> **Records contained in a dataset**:
+---+
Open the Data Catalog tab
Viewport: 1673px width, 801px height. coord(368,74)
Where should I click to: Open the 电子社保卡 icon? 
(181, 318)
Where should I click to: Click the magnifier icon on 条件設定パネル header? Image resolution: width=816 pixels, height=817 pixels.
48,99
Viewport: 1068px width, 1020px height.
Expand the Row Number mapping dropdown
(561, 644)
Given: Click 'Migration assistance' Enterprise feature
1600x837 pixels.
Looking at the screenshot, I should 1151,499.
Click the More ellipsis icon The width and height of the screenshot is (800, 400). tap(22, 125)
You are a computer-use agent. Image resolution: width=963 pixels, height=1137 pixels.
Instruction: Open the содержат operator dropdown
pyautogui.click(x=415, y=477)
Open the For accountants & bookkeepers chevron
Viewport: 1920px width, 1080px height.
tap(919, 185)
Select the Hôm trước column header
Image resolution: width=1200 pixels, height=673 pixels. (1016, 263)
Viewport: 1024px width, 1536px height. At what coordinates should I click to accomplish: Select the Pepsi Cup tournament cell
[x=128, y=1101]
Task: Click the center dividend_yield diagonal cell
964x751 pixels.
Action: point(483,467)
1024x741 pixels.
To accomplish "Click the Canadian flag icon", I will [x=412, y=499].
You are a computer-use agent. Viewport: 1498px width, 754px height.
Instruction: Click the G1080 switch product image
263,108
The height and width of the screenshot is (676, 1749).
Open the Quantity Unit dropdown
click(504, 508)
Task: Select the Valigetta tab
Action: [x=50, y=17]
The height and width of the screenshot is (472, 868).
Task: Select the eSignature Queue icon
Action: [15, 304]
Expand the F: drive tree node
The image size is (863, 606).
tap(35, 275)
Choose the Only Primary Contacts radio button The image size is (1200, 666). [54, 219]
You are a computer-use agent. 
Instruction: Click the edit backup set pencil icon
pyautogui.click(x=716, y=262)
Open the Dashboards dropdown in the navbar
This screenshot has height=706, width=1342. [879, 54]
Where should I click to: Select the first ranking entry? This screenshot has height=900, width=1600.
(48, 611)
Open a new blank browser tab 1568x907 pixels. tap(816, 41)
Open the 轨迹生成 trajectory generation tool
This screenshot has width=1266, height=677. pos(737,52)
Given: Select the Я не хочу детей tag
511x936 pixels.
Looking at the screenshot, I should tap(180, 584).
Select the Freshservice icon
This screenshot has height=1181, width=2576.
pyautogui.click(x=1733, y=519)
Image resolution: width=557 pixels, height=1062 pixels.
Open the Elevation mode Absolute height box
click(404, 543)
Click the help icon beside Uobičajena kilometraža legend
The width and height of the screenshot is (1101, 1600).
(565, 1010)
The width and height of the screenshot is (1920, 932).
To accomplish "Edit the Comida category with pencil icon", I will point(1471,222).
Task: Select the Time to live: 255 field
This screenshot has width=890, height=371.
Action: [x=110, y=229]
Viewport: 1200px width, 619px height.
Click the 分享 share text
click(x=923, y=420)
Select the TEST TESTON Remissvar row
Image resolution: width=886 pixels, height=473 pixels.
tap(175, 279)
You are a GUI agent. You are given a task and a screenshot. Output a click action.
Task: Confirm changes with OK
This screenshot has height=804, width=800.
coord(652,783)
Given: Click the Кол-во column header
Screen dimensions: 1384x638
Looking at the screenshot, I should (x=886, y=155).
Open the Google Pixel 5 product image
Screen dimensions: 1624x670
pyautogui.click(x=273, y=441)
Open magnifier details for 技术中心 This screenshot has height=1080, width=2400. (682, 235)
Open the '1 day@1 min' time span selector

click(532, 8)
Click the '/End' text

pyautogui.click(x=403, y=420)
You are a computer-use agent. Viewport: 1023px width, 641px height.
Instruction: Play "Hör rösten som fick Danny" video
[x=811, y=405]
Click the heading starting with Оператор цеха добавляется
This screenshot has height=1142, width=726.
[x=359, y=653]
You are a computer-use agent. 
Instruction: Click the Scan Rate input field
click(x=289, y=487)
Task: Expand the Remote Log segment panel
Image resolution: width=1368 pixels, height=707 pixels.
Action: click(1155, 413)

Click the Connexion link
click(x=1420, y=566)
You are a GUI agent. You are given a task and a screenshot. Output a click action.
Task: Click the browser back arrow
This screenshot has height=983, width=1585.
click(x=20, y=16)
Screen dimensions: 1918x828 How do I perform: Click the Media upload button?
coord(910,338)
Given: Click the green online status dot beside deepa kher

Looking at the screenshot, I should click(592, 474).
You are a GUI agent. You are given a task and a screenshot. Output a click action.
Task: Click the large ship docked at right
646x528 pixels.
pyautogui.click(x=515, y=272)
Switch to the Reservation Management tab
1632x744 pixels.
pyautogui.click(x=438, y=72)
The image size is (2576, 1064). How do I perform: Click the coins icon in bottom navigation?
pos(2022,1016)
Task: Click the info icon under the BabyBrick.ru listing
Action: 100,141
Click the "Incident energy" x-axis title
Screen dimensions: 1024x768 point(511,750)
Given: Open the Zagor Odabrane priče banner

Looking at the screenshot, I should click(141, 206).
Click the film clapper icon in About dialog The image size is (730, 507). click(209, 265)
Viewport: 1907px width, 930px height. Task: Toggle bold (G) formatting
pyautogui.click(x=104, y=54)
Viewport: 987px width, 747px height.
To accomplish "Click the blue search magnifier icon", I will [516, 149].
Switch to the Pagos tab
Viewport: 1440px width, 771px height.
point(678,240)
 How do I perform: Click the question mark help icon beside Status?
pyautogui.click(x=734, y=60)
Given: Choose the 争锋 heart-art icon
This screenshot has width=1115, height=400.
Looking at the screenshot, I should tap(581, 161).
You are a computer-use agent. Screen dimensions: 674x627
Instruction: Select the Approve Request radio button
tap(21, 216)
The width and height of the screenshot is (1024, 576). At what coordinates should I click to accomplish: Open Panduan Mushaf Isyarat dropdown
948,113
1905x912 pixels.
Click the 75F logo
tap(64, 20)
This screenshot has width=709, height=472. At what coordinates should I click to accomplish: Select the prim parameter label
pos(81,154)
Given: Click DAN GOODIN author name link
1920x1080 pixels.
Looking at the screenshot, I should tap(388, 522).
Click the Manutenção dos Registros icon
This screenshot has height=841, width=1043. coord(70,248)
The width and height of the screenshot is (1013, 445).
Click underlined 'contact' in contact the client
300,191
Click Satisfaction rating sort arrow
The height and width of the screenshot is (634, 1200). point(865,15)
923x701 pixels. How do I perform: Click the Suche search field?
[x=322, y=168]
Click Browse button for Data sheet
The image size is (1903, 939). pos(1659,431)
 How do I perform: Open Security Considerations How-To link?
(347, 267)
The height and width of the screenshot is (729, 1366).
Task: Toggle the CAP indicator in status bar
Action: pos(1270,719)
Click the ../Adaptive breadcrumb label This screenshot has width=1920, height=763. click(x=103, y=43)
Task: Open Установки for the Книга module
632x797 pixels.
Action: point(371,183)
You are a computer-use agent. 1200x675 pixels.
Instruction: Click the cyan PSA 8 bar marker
+---+
Word for word, restate the entries that appear above.

Open the Data Catalog tab
Viewport: 1673px width, 801px height. coord(368,74)
Where should I click to: Open the 电子社保卡 icon? 
(181, 318)
Where should I click to: Click the magnifier icon on 条件設定パネル header? Image resolution: width=816 pixels, height=817 pixels.
48,99
Viewport: 1068px width, 1020px height.
Expand the Row Number mapping dropdown
(561, 644)
Given: Click 'Migration assistance' Enterprise feature
1600x837 pixels.
Looking at the screenshot, I should 1151,499.
Click the More ellipsis icon The width and height of the screenshot is (800, 400). tap(22, 125)
You are a computer-use agent. Image resolution: width=963 pixels, height=1137 pixels.
Instruction: Open the содержат operator dropdown
pyautogui.click(x=415, y=477)
Open the For accountants & bookkeepers chevron
Viewport: 1920px width, 1080px height.
tap(919, 185)
Select the Hôm trước column header
Image resolution: width=1200 pixels, height=673 pixels. (1016, 263)
Viewport: 1024px width, 1536px height. At what coordinates should I click to accomplish: Select the Pepsi Cup tournament cell
[x=128, y=1101]
Task: Click the center dividend_yield diagonal cell
964x751 pixels.
Action: point(483,467)
1024x741 pixels.
To accomplish "Click the Canadian flag icon", I will [x=412, y=499].
You are a computer-use agent. Viewport: 1498px width, 754px height.
Instruction: Click the G1080 switch product image
263,108
The height and width of the screenshot is (676, 1749).
Open the Quantity Unit dropdown
click(504, 508)
Task: Select the Valigetta tab
Action: [x=50, y=17]
The height and width of the screenshot is (472, 868).
Task: Select the eSignature Queue icon
Action: [15, 304]
Expand the F: drive tree node
The image size is (863, 606).
tap(35, 275)
Choose the Only Primary Contacts radio button The image size is (1200, 666). [54, 219]
You are a computer-use agent. 
Instruction: Click the edit backup set pencil icon
pyautogui.click(x=716, y=262)
Open the Dashboards dropdown in the navbar
This screenshot has height=706, width=1342. [879, 54]
Where should I click to: Select the first ranking entry? This screenshot has height=900, width=1600.
(48, 611)
Open a new blank browser tab 1568x907 pixels. tap(816, 41)
Open the 轨迹生成 trajectory generation tool
This screenshot has width=1266, height=677. pos(737,52)
Given: Select the Я не хочу детей tag
511x936 pixels.
Looking at the screenshot, I should tap(180, 584).
Select the Freshservice icon
This screenshot has height=1181, width=2576.
pyautogui.click(x=1733, y=519)
Image resolution: width=557 pixels, height=1062 pixels.
Open the Elevation mode Absolute height box
click(404, 543)
Click the help icon beside Uobičajena kilometraža legend
The width and height of the screenshot is (1101, 1600).
(565, 1010)
The width and height of the screenshot is (1920, 932).
To accomplish "Edit the Comida category with pencil icon", I will point(1471,222).
Task: Select the Time to live: 255 field
This screenshot has width=890, height=371.
Action: [x=110, y=229]
Viewport: 1200px width, 619px height.
Click the 分享 share text
click(x=923, y=420)
Select the TEST TESTON Remissvar row
Image resolution: width=886 pixels, height=473 pixels.
tap(175, 279)
You are a GUI agent. You are given a task and a screenshot. Output a click action.
Task: Confirm changes with OK
This screenshot has height=804, width=800.
coord(652,783)
Given: Click the Кол-во column header
Screen dimensions: 1384x638
Looking at the screenshot, I should (x=886, y=155).
Open the Google Pixel 5 product image
Screen dimensions: 1624x670
pyautogui.click(x=273, y=441)
Open magnifier details for 技术中心 This screenshot has height=1080, width=2400. (682, 235)
Open the '1 day@1 min' time span selector

click(532, 8)
Click the '/End' text

pyautogui.click(x=403, y=420)
You are a computer-use agent. Viewport: 1023px width, 641px height.
Instruction: Play "Hör rösten som fick Danny" video
[x=811, y=405]
Click the heading starting with Оператор цеха добавляется
This screenshot has height=1142, width=726.
[x=359, y=653]
You are a computer-use agent. 
Instruction: Click the Scan Rate input field
click(x=289, y=487)
Task: Expand the Remote Log segment panel
Image resolution: width=1368 pixels, height=707 pixels.
Action: click(1155, 413)

Click the Connexion link
click(x=1420, y=566)
You are a GUI agent. You are given a task and a screenshot. Output a click action.
Task: Click the browser back arrow
This screenshot has height=983, width=1585.
click(x=20, y=16)
Screen dimensions: 1918x828 How do I perform: Click the Media upload button?
coord(910,338)
Given: Click the green online status dot beside deepa kher

Looking at the screenshot, I should click(592, 474).
You are a GUI agent. You are given a task and a screenshot. Output a click action.
Task: Click the large ship docked at right
646x528 pixels.
pyautogui.click(x=515, y=272)
Switch to the Reservation Management tab
1632x744 pixels.
pyautogui.click(x=438, y=72)
The image size is (2576, 1064). How do I perform: Click the coins icon in bottom navigation?
pos(2022,1016)
Task: Click the info icon under the BabyBrick.ru listing
Action: 100,141
Click the "Incident energy" x-axis title
Screen dimensions: 1024x768 point(511,750)
Given: Open the Zagor Odabrane priče banner

Looking at the screenshot, I should click(141, 206).
Click the film clapper icon in About dialog The image size is (730, 507). click(209, 265)
Viewport: 1907px width, 930px height. Task: Toggle bold (G) formatting
pyautogui.click(x=104, y=54)
Viewport: 987px width, 747px height.
To accomplish "Click the blue search magnifier icon", I will [516, 149].
Switch to the Pagos tab
Viewport: 1440px width, 771px height.
point(678,240)
 How do I perform: Click the question mark help icon beside Status?
pyautogui.click(x=734, y=60)
Given: Choose the 争锋 heart-art icon
This screenshot has width=1115, height=400.
Looking at the screenshot, I should tap(581, 161).
You are a computer-use agent. Screen dimensions: 674x627
Instruction: Select the Approve Request radio button
tap(21, 216)
The width and height of the screenshot is (1024, 576). At what coordinates should I click to accomplish: Open Panduan Mushaf Isyarat dropdown
948,113
1905x912 pixels.
Click the 75F logo
tap(64, 20)
This screenshot has width=709, height=472. At what coordinates should I click to accomplish: Select the prim parameter label
pos(81,154)
Given: Click DAN GOODIN author name link
1920x1080 pixels.
Looking at the screenshot, I should tap(388, 522).
Click the Manutenção dos Registros icon
This screenshot has height=841, width=1043. coord(70,248)
The width and height of the screenshot is (1013, 445).
Click underlined 'contact' in contact the client
300,191
Click Satisfaction rating sort arrow
The height and width of the screenshot is (634, 1200). point(865,15)
923x701 pixels. How do I perform: Click the Suche search field?
[x=322, y=168]
Click Browse button for Data sheet
The image size is (1903, 939). pos(1659,431)
 How do I perform: Open Security Considerations How-To link?
(347, 267)
The height and width of the screenshot is (729, 1366).
Task: Toggle the CAP indicator in status bar
Action: pos(1270,719)
Click the ../Adaptive breadcrumb label This screenshot has width=1920, height=763. click(x=103, y=43)
Task: Open Установки for the Книга module
632x797 pixels.
Action: point(371,183)
You are a computer-use agent. 1200x675 pixels.
Instruction: Click the cyan PSA 8 bar marker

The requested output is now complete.